What happens in therapy?

I need to get as good a picture as I can of your strengths and of what you are finding difficult in your life and how this is affecting you and people close to you. I shall ask some questions, but I shall also make it clear that you only need to give as much information as you feel comfortable with. Many people find that as therapy gets going they are able to talk more openly, and in the early stages you shouldn’t find yourself under pressure to say more than you want. Although I need to gather some basic information about you and your life, most of the time I shall wait for you to talk. This is because I am interested in hearing about what is on your mind rather than asking you lots of questions.

How will I know if psychotherapy with you is for me?

Having confidence in your therapist is essential. It is understandable that you need reassurance that you are choosing the therapist who feels right for you that she is robust, experienced, has integrity and that none of the personal circumstances that you would like to bring to therapy will be considered too severe or insignificant. Before agreeing to see a particular therapist, ask yourself:

  •      would you feel comfortable telling them intimate details of your life?

  •      do you feel safe with them?

  •      do you like their manner towards you?

  •      could you be completely open with them?

  •      do I get the impression that she is competent as a therapist and a real person too?

If your answer to most of these questions is “yes”, perhaps you will find psychotherapy with me helpful. If this is not the case, it is not your fault. Many people do not find the right therapist at their first attempt. You have already decided you would benefit from therapy, so it is worth trying again. If you wish, I will give you the names of other qualified psychotherapists.

══════════════════════════════

Change "questions" to "queries" in the therapy text starting with "I need to get" and going on through "lots of questions.", and give that part again.

### Provided material:
══════════════════════════════

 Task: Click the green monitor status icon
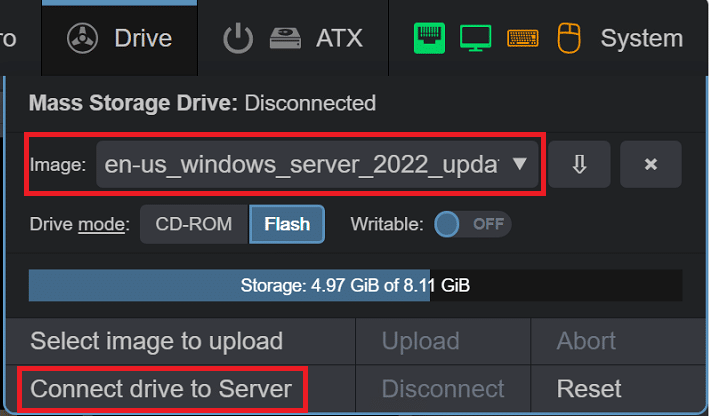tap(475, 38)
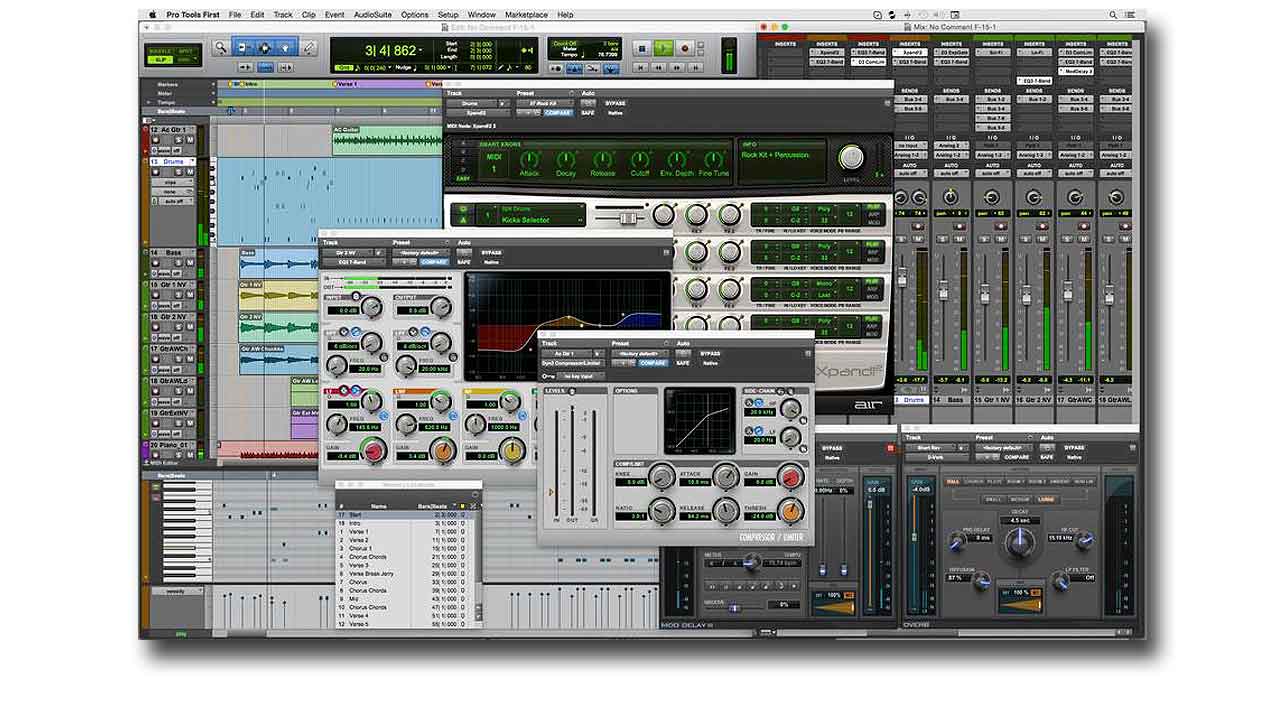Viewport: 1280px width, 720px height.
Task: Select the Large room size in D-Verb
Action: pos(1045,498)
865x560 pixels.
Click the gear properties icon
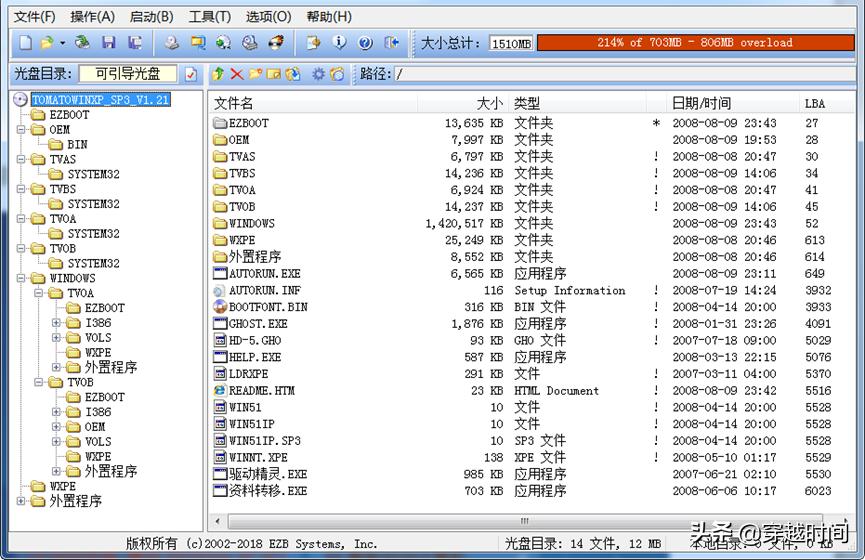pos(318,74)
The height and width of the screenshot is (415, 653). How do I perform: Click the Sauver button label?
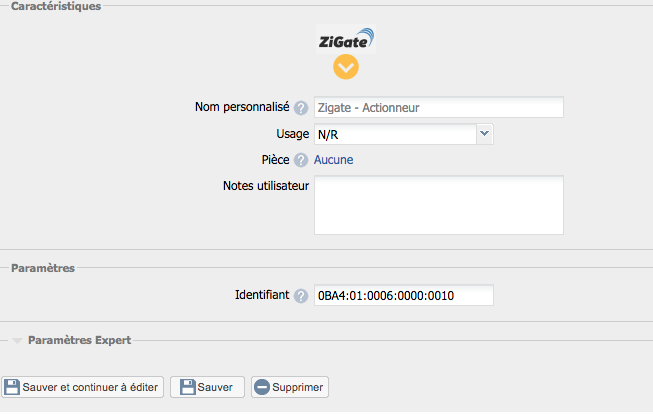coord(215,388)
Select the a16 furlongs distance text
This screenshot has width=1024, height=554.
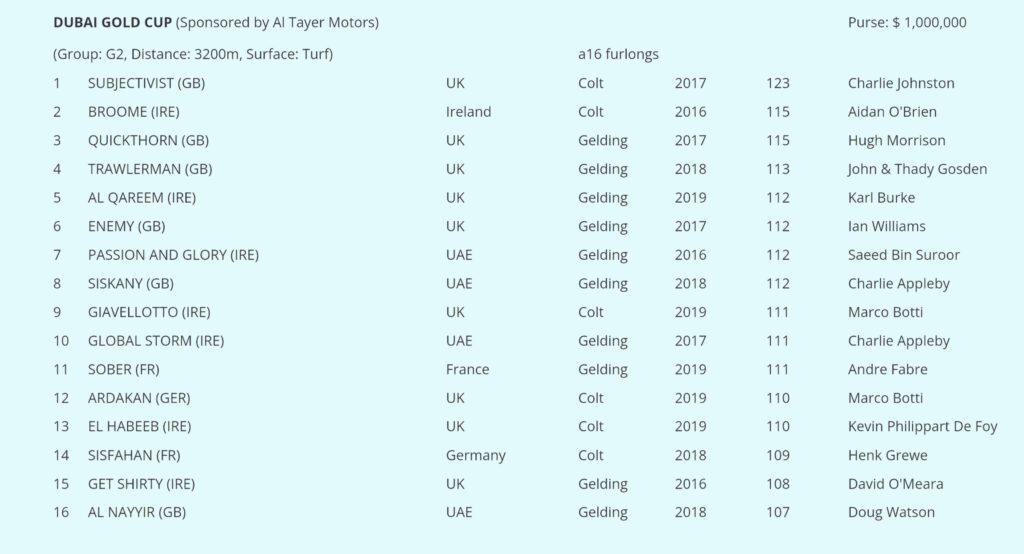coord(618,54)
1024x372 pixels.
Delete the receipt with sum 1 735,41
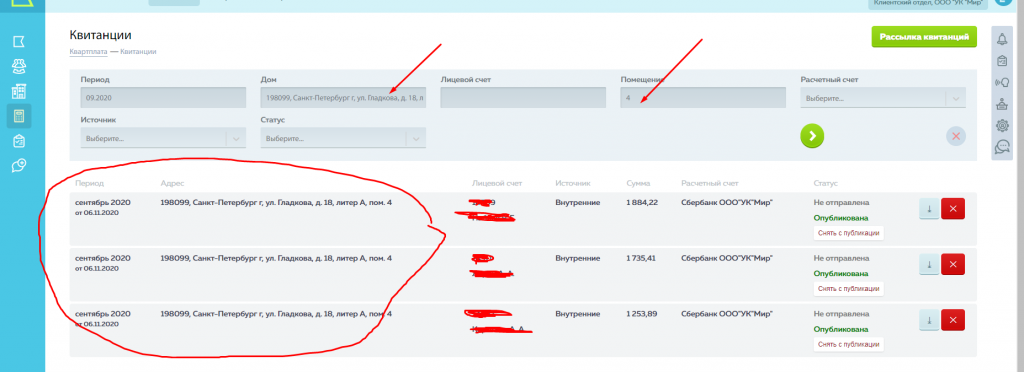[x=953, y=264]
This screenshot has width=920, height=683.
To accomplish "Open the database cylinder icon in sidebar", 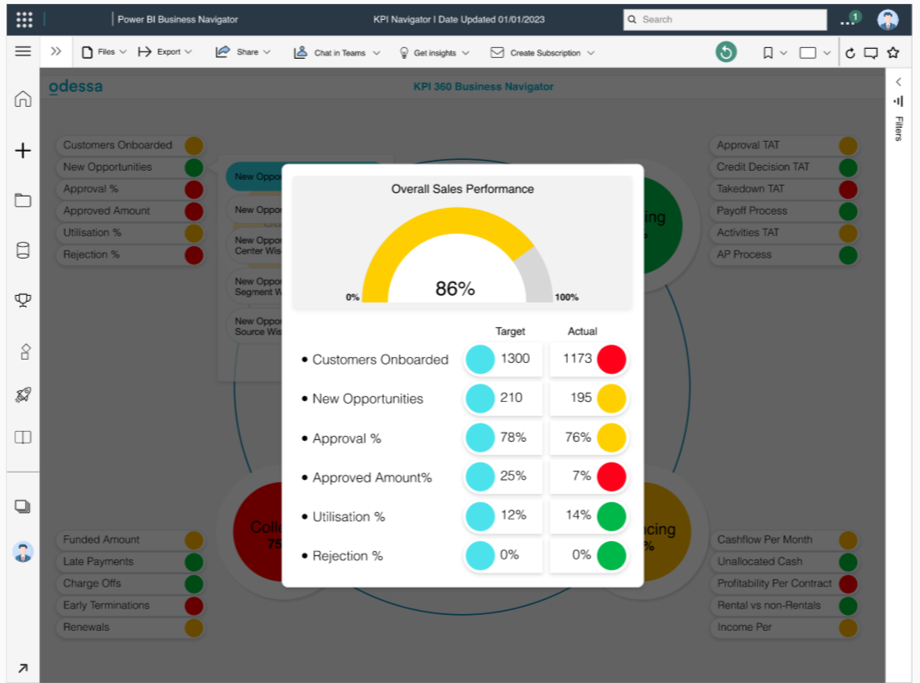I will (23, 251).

══════════════════════════════

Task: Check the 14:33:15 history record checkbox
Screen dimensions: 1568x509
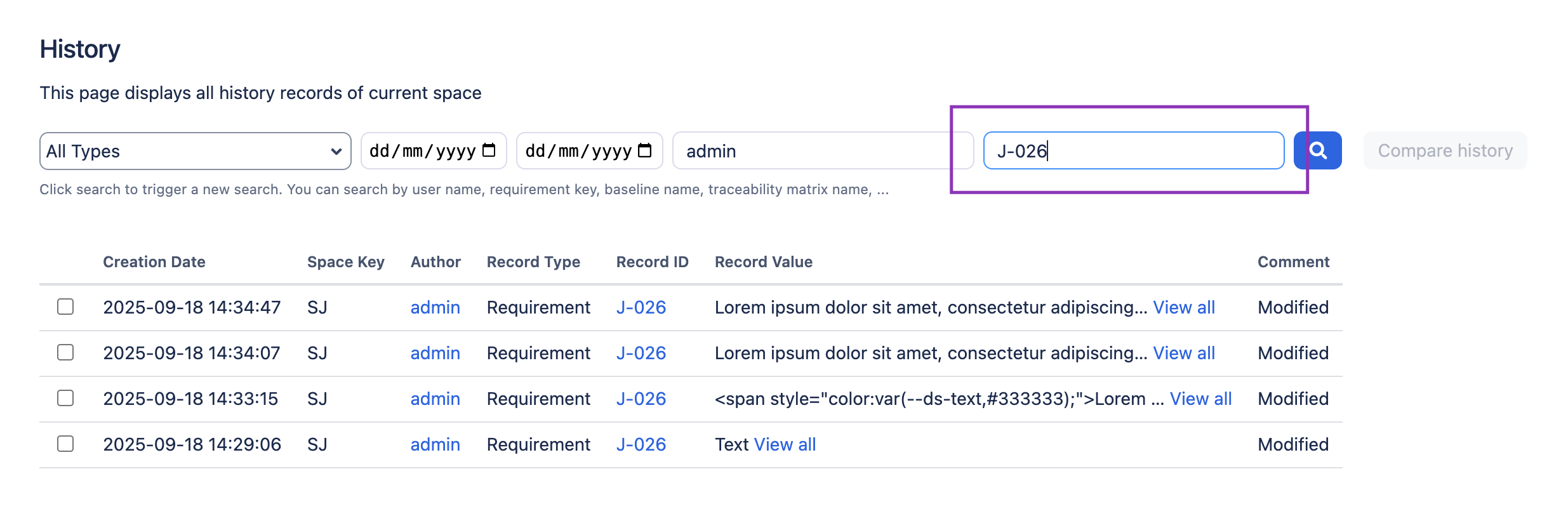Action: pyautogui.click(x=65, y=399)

══════════════════════════════

### Task response:
I need to get as good a picture as I can of your strengths and of what you are finding difficult in your life and how this is affecting you and people close to you. I shall ask some queries, but I shall also make it clear that you only need to give as much information as you feel comfortable with. Many people find that as therapy gets going they are able to talk more openly, and in the early stages you shouldn’t find yourself under pressure to say more than you want. Although I need to gather some basic information about you and your life, most of the time I shall wait for you to talk. This is because I am interested in hearing about what is on your mind rather than asking you lots of queries.